[INPUT Boundary: Start]

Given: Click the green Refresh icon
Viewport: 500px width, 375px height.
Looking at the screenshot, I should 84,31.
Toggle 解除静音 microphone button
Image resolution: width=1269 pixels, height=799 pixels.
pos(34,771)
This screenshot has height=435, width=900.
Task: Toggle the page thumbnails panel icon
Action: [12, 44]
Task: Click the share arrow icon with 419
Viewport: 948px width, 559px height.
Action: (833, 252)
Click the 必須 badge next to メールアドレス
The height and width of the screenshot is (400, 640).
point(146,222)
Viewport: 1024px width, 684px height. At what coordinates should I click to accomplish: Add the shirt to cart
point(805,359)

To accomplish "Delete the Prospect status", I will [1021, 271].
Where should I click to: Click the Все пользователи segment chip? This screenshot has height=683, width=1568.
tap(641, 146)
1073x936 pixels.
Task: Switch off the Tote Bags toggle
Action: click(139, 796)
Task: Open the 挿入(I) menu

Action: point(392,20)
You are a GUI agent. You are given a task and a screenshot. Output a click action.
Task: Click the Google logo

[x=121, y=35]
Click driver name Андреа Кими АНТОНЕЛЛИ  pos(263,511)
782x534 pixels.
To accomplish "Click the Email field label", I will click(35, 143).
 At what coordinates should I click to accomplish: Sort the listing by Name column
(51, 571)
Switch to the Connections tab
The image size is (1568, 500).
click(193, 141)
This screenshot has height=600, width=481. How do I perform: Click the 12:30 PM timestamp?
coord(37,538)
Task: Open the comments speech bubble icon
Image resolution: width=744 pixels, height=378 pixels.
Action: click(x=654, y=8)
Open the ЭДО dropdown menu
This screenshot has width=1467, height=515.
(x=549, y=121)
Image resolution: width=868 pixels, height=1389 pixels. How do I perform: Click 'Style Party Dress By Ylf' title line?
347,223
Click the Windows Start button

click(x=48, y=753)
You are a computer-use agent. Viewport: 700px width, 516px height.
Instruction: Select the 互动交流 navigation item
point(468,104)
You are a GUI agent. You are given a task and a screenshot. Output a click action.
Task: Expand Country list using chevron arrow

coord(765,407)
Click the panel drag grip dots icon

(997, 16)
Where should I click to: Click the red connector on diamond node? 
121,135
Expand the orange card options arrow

[INPUT Boundary: End]

**WORK REQUIRED**:
All of the data above is to be transcribed without alteration.

**EXERCISE SOLUTION**:
Given: Click the green Refresh icon
Viewport: 500px width, 375px height.
Looking at the screenshot, I should 84,31.
Toggle 解除静音 microphone button
Image resolution: width=1269 pixels, height=799 pixels.
pos(34,771)
This screenshot has height=435, width=900.
Task: Toggle the page thumbnails panel icon
Action: [12, 44]
Task: Click the share arrow icon with 419
Viewport: 948px width, 559px height.
Action: (833, 252)
Click the 必須 badge next to メールアドレス
The height and width of the screenshot is (400, 640).
point(146,222)
Viewport: 1024px width, 684px height. At what coordinates should I click to accomplish: Add the shirt to cart
point(805,359)

To accomplish "Delete the Prospect status", I will [1021, 271].
Where should I click to: Click the Все пользователи segment chip? This screenshot has height=683, width=1568.
tap(641, 146)
1073x936 pixels.
Task: Switch off the Tote Bags toggle
Action: click(139, 796)
Task: Open the 挿入(I) menu

Action: point(392,20)
You are a GUI agent. You are given a task and a screenshot. Output a click action.
Task: Click the Google logo

[x=121, y=35]
Click driver name Андреа Кими АНТОНЕЛЛИ  pos(263,511)
782x534 pixels.
To accomplish "Click the Email field label", I will click(35, 143).
 At what coordinates should I click to accomplish: Sort the listing by Name column
(51, 571)
Switch to the Connections tab
The image size is (1568, 500).
click(193, 141)
This screenshot has height=600, width=481. How do I perform: Click the 12:30 PM timestamp?
coord(37,538)
Task: Open the comments speech bubble icon
Image resolution: width=744 pixels, height=378 pixels.
Action: click(x=654, y=8)
Open the ЭДО dropdown menu
This screenshot has width=1467, height=515.
(x=549, y=121)
Image resolution: width=868 pixels, height=1389 pixels. How do I perform: Click 'Style Party Dress By Ylf' title line?
347,223
Click the Windows Start button

click(x=48, y=753)
You are a computer-use agent. Viewport: 700px width, 516px height.
Instruction: Select the 互动交流 navigation item
point(468,104)
You are a GUI agent. You are given a task and a screenshot. Output a click action.
Task: Expand Country list using chevron arrow

coord(765,407)
Click the panel drag grip dots icon

(997, 16)
Where should I click to: Click the red connector on diamond node? 
121,135
Expand the orange card options arrow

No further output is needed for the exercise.